O Ministro do Superior Tribunal de Justiça Francisco Falcão explica em voto acolhido por unanimidade na Colenda Primeira Turma do Tribunal o teor e a extensão do contido no art. 51 do CTN, no Resp 841.269 – BA, julgado em 26 de novembro de 2006:
“Ao explicitar que incidirá imposto sobre produtos industrializados na operação de saída do produto nos estabelecimentos a que se referem o parágrafo único do artigo 51 do CTN, o legislador indicou qualquer estabelecimento importador, industrial, comerciante ou arrematante, para consignar que a hipótese de incidência do IPI é a realização de operações com produtos industrializados, sejam os contribuintes importadores, industriais, comerciantes ou ainda arrematantes em leilão.
A indicação constante da parte final do inciso II do artigo 46 do CTN não atinge, como é curial, a hipótese descrita no inciso I, do mesmo regramento, uma vez que este inciso traz situação dirigida ao produto de procedência estrangeira.

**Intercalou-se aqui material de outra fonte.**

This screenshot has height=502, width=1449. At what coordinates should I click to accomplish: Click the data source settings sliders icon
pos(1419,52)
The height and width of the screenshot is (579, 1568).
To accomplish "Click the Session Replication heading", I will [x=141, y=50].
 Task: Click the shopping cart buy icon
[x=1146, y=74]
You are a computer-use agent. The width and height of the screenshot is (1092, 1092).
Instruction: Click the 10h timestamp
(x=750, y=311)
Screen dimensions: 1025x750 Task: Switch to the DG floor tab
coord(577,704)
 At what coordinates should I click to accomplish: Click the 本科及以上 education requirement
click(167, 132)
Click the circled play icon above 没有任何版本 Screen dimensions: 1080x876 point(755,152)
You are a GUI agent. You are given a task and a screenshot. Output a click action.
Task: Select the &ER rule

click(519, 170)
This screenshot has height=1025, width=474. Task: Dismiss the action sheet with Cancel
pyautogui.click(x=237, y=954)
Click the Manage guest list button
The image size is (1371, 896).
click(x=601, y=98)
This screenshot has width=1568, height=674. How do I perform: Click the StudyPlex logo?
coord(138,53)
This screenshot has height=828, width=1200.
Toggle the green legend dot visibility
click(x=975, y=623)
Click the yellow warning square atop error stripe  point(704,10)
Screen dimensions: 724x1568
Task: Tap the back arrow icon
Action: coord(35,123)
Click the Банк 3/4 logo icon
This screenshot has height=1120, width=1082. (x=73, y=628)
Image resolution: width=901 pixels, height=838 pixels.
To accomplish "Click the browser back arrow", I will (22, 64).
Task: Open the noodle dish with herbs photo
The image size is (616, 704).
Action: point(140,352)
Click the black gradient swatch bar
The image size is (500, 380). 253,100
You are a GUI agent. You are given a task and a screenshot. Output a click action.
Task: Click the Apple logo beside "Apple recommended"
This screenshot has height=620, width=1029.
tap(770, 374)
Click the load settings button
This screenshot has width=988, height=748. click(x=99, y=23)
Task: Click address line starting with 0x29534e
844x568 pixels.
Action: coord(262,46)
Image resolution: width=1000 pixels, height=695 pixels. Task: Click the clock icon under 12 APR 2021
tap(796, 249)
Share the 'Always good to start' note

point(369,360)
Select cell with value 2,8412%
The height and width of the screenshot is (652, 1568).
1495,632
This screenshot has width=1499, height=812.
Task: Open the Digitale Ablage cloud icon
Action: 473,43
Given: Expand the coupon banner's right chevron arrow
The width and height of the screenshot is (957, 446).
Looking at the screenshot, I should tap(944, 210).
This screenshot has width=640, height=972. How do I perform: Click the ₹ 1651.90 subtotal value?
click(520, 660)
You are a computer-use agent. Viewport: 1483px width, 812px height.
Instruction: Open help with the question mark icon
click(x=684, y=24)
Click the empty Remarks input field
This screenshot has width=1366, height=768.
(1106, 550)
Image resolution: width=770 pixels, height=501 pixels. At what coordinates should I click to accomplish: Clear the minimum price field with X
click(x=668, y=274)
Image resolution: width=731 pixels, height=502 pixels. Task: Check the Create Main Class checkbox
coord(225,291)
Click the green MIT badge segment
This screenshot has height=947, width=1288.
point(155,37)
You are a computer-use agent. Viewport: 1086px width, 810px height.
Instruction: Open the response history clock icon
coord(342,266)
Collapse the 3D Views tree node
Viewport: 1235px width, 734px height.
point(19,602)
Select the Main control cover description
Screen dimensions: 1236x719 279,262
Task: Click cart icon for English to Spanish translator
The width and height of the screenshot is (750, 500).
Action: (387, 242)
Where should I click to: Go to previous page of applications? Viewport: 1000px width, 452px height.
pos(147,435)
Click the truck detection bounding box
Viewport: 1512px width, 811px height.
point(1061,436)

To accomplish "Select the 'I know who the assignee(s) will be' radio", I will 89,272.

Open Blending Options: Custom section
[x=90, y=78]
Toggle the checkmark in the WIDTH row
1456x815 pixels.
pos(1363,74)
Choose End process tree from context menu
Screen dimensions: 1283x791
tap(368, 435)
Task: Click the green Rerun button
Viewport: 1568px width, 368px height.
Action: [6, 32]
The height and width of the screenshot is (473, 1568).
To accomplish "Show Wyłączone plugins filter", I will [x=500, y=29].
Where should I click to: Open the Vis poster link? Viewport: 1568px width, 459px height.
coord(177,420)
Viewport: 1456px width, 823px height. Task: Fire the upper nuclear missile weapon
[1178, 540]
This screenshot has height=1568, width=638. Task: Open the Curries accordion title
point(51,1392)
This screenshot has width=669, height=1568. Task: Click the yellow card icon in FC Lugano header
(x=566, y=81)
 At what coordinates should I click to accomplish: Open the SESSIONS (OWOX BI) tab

Permitir a dupla incidência do mesmo tributo (IPI), primeiro no desembaraço aduaneiro, depois na saída da mercadoria do estabelecimento importador, seria praticar a bitributação e, mais, malferir o princípio da isonomia e da competência tributária onerando ilegalmente o estabelecimento importador, o qual já sofre bis in idem na entrada da mercadoria, com o recolhimento de Imposto Sobre Produtos Industrializados e Imposto de Importação.”